[PROBLEM REQUIREMENTS] Among the entries below, find all lines that include "agent" and copy them.

Data excerpts:
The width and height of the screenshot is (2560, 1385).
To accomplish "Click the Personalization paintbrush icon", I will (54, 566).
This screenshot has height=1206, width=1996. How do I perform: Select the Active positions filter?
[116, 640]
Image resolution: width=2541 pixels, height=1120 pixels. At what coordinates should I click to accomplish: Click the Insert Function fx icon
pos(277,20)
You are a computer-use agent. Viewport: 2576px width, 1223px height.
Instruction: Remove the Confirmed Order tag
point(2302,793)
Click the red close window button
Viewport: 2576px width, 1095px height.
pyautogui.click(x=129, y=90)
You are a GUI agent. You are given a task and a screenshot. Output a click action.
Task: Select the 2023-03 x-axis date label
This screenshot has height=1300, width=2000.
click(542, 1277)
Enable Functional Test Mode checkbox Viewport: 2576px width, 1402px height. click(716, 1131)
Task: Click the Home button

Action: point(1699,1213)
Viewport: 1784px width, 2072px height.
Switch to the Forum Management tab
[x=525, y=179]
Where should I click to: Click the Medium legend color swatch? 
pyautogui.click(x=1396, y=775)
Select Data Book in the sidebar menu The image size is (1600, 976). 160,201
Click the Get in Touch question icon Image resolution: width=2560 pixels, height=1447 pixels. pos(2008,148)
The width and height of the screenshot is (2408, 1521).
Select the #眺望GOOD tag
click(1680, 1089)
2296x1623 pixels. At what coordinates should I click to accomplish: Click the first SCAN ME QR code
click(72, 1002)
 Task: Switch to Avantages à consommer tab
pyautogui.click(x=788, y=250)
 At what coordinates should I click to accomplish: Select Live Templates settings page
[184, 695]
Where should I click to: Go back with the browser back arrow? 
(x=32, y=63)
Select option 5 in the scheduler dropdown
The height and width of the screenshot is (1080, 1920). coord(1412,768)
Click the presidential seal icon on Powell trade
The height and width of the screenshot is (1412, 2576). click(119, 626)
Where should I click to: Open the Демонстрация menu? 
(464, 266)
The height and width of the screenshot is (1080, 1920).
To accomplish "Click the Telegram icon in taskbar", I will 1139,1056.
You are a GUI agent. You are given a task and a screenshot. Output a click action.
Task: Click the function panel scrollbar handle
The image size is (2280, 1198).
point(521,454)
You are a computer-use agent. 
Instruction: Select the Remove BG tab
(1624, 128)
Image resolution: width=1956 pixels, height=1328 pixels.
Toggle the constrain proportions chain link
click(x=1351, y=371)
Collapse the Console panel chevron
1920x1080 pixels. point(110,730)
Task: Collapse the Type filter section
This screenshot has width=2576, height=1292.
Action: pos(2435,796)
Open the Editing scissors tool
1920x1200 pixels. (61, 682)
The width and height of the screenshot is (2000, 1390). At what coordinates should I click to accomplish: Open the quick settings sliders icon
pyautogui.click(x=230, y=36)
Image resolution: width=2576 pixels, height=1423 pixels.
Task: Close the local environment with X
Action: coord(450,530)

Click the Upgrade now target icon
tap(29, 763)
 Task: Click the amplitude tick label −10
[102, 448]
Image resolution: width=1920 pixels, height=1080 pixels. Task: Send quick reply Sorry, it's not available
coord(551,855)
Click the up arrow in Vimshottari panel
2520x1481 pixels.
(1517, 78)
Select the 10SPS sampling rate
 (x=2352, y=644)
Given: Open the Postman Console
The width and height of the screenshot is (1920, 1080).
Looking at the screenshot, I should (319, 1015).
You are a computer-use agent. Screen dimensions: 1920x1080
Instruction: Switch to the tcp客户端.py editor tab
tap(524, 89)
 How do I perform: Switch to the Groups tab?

[FINISHED EXERCISE]
You are a computer-use agent. Viewport: 2576px width, 1223px height.
You are a GUI agent. You are given a task and a screenshot. Output a click action.
You are a GUI agent. You are given a task and a screenshot. Output a click action.
You are a computer-use agent. 
You are a computer-use agent. Screen dimensions: 1920x1080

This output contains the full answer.